ちなみにその後聞いた話では、江良のクラス・5組の隣にある6組にもその仲のいい空気が伝染していっているということ。
平和に近づいたこと自体はいいことだとは思うのだが……
「これじゃあ結城の隣のクズ女……オツムちゃん殲滅作戦が上手くいかないじゃねーか」
なんだかんだで校長の『大きな問題は許さない』発言と最近の褐色男の出席停止の件でオツムちゃん自体おかしな行動には出ていないのだが、いつまた結城に毒牙がかかるか分からないからな。

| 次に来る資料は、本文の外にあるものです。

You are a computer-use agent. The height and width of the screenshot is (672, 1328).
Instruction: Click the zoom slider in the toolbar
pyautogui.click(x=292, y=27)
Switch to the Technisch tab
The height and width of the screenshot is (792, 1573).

それにオレはあの初日の結城をバカにした発言をまだ根に持っている……絶対に許さん。
オレはスマートフォンの電源を切りポケットの中に戻すと、「どうしたもんかなー」と小さく息を吐いたのだった。
◆◇◆◇
「ダイキー、ご飯だよー」
「ーー……ん」
いつの間にか眠っていたらしい。
オレは優香の声で目を覚ますとゆっくりと体を起こす。
「あー……寝てた」
「うん、気持ち良さそうだったからお姉ちゃん、全然起こせなかったよ」
あぁ……オツムちゃんの件では頭を抱えるけど、家の中は癒ししかねーなぁ。
この目の前にある優香の笑顔……これを拝めるだけで幸せな気持ちにさせてくれるぜ。
「じゃあご飯よそうから、まだ眠たかったら顔洗っておいで」
「んーー」
この天国とも呼べるこの空間……守りたい。
そう思いながらオレは未だ重たい瞼を擦りながら洗面所へ。
冷たい水で意識をスッキリとさせた後に「あー、お腹空いた」とお腹をさすりながらリビングに入り、テーブルに視線を向けたのだが……

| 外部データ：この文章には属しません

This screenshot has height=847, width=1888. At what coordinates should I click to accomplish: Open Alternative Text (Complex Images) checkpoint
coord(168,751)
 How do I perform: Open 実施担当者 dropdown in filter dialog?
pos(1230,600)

「おはよー。 ていうか夜だったね、こんばんはー。 ダイきちくん」
「え」
そこにいたのは見覚えのあるパンツスーツ姿の大人な女性。
オレは脳内を真っ白にしつつもその女性を見つめていたのだが、だんだんと脳も少しずつ覚醒していき、そして……
「えーと……スイ……さん?」
まさかこの福田ダイキの生活に慣れすぎていたせいか、パッと出てこなくなっていたとは。

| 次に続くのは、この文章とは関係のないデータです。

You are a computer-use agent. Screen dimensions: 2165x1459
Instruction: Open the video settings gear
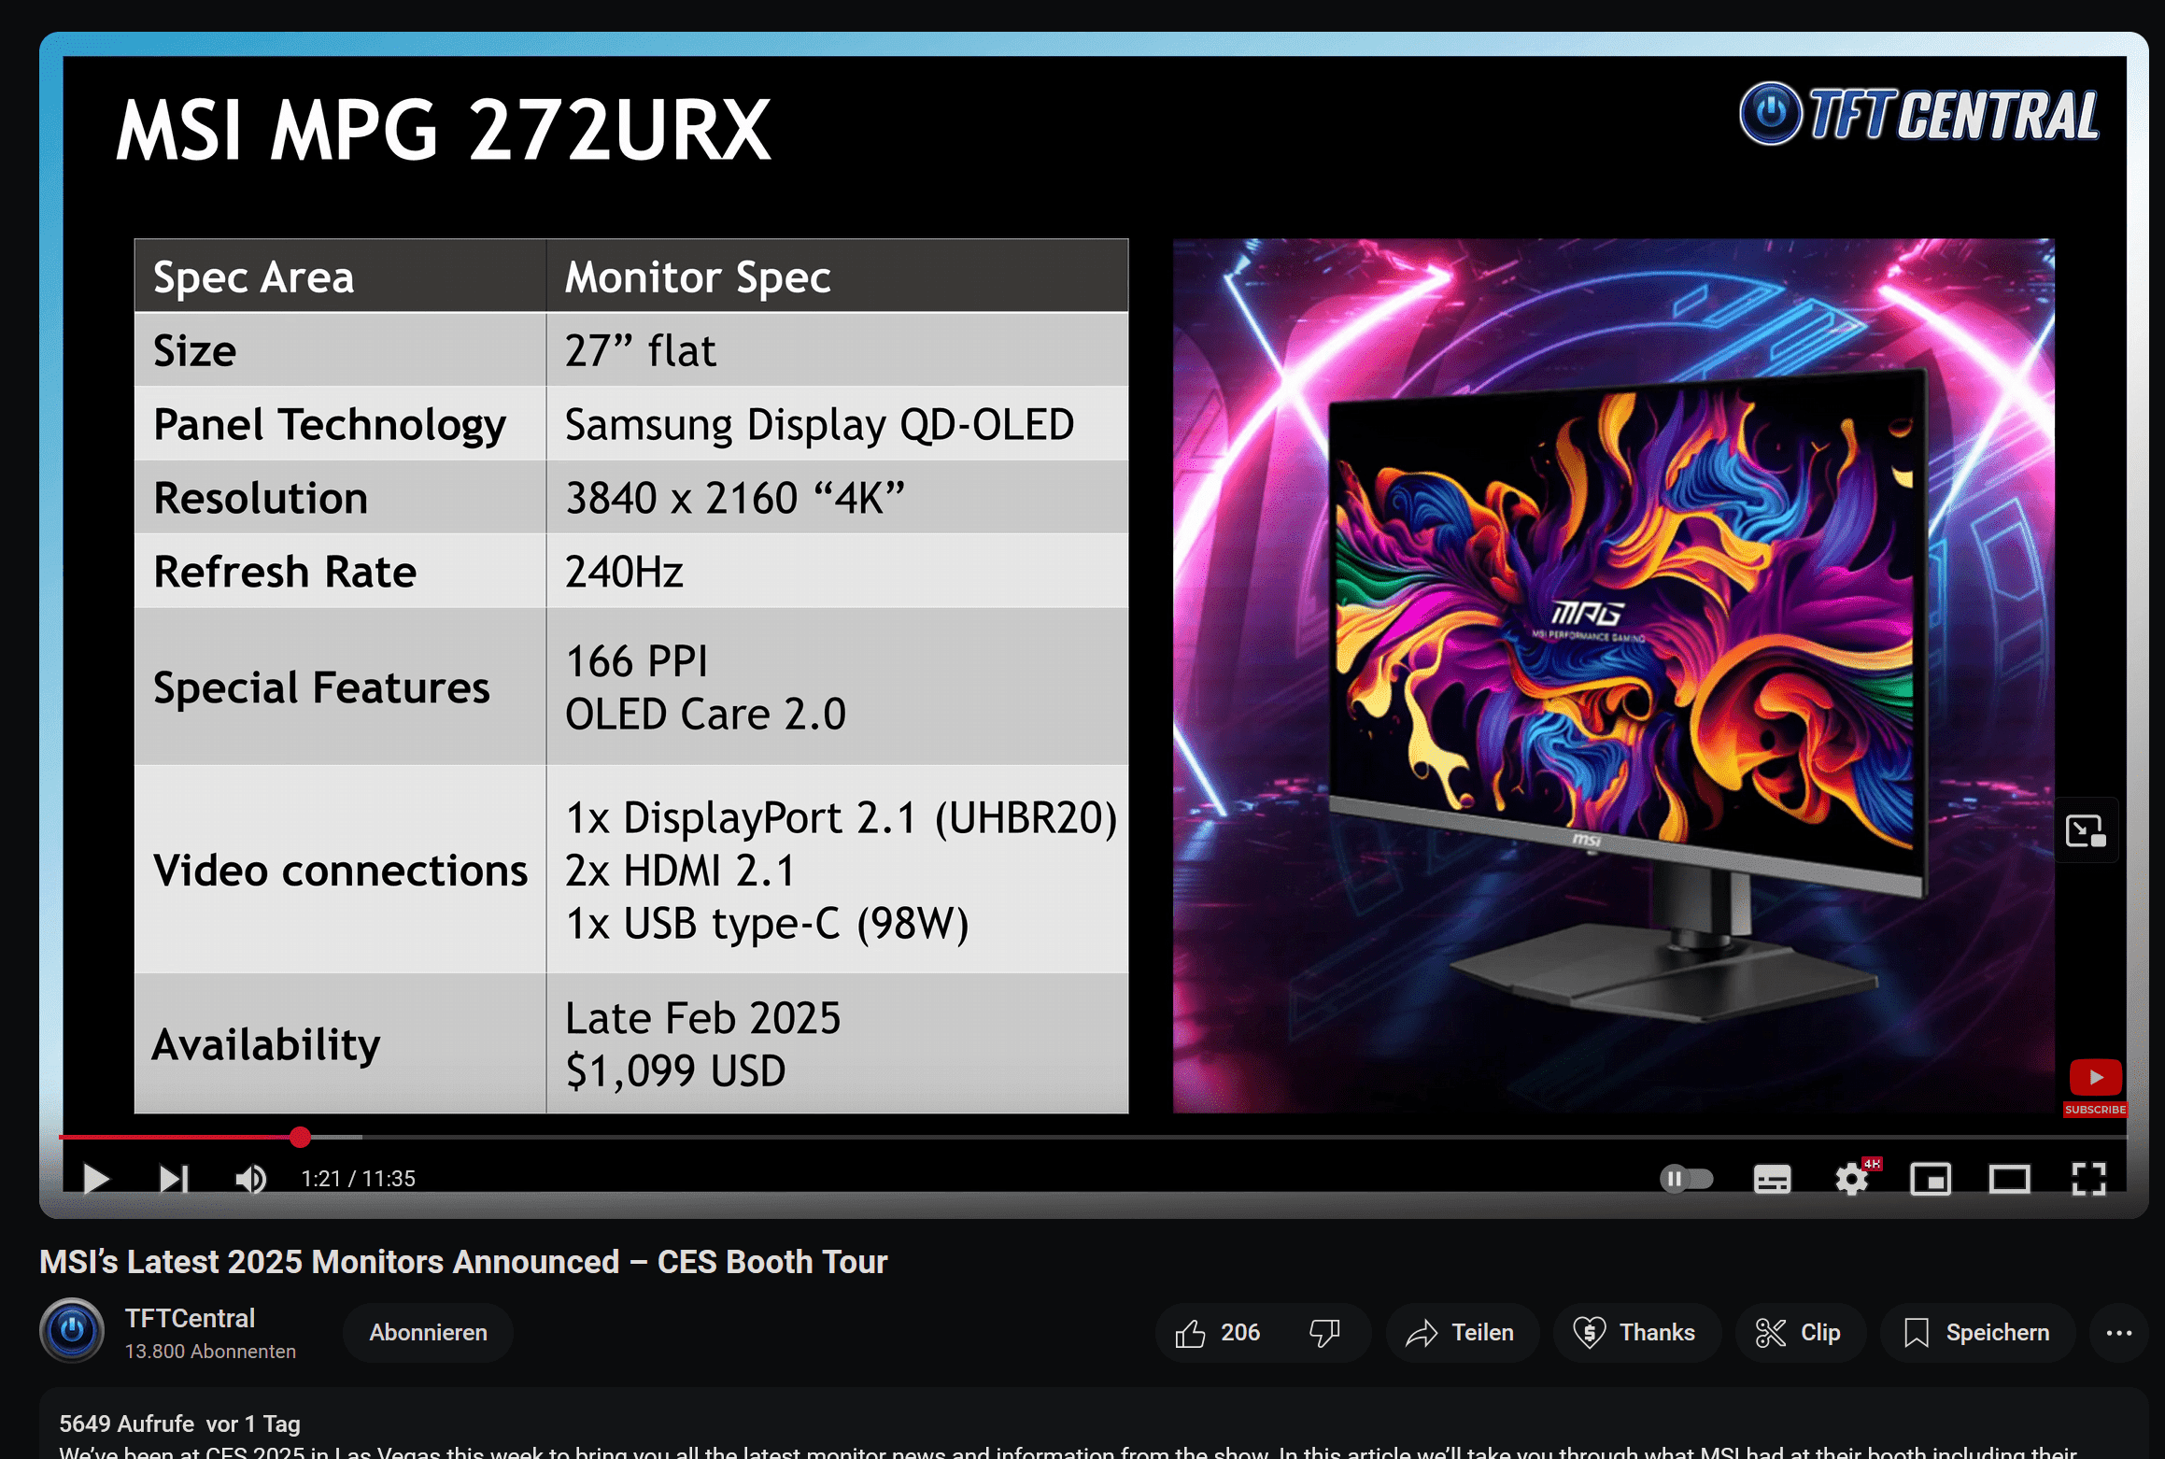pyautogui.click(x=1851, y=1180)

そう、その女性こそオレの前世……えーと確か……そうだ、森本真也だ。 その女性はオレの前世・森本真也の妹だった森本翠。 でもどうして翠がオレの家の中に……!?
オレが混乱してその場で立ち尽くしていると、翠がそれを察したのか「あ、驚かせてごめんねダイきちくん」と謝ってくる。
「ーー……え」
「実はお仕事の都合でこっちに出張に来ててさ。 それで陽奈ちゃんに連絡先と住所を聞いてたからダイきちくんのお姉ちゃんに連絡入れてちょっと寄らせてもらったんだよね。 久々にダイきちくんとお喋りしたくて」
翠が上手く話してくれていたのだろう。
優香も「そうなの。 最初はお姉ちゃんも『誰?』って思ったんだけど……ダイキ、向こうで知り合った人なんだってね」と翠の前に料理を置きながら微笑んでいた。
「あー……そうなんだ……ですか」
「うん。 それで優香ちゃんが『晩御飯一緒にどう?』って言ってくれたからさ、その時間だけでも一緒に過ごしたいなって思って」
「え、ご飯だけ?」
「そうだよ。 私まだお仕事残ってるからさ。 週明けまでは忙しいんだよ」
「ーー……なるほど」
「え、なにダイきちくん、寂しいの?」
翠が嬉しそうに微笑みながらオレを見てくる。
「は……はああああああああああ!?!?!??」
こうしてオレは元妹と現姉という異色の2人と食卓を囲むことに。
優香と翠は何やらオレの見ていないドラマの話で盛り上がったりしていたのだが、オレは変に口を滑らせて空気を悪くしないよう……基本無口で優香の美味しい手料理を口に運んでいたのだった。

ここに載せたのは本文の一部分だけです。